Let’s look at two quick examples around individual circumstances for context, then look at how this can affect teams. First: robbing a bank. The most obvious reward is a sudden influx of cash. For some of us, there also might be the thrill of danger and potential excitement of victory if successful. Efforts include planning, overcoming fear, and the risks of imprisonment or being shot to death. Again, for some of us, there might also be guilt over breaking a moral code or where our souls might go in an afterlife. Looking around, we see that most people put this on the Avoid curve, but not everyone.
Second, and more mundane: career advancement. Rewards are higher pay, promotion, recognition, and job satisfaction. Efforts might include long hours, unpleasant tasks, and the opportunity costs of not spending that time elsewhere.
I created this graph when reflecting on an annual review at Microsoft. I had put in many of those efforts and I’d had two interim checkpoints over the year with feedback promising big rewards. The actual result was average, in part due to how rewards get parceled out between product and non-product teams. I’d been treating the job as a Focus instead of a Constrain, so was disappointed.
The following year, I shifted to Constrain and moved my effort to more hiking and some moonlighting work. My Microsoft rewards didn’t change, my other rewards grew, including more money, less stress, better health, and more happiness. (I didn’t rob a bank.)

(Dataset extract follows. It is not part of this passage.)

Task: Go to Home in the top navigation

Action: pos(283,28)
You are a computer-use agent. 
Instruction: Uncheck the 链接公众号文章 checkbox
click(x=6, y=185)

Like anything, more people complicates things. Efforts and rewards are harder to define and end up being shared to some extent. Results become more dependent on factors outside of one’s own control, including based on what other people decide to do. To those that look at the world in a data-centric way (like a guy who creates a graph to help himself understand why he is unhappy and how to fix it,) it can be befuddling. People can appear irrational or even foolish, even though they almost certainly have reasons for their actions that make perfect sense to them.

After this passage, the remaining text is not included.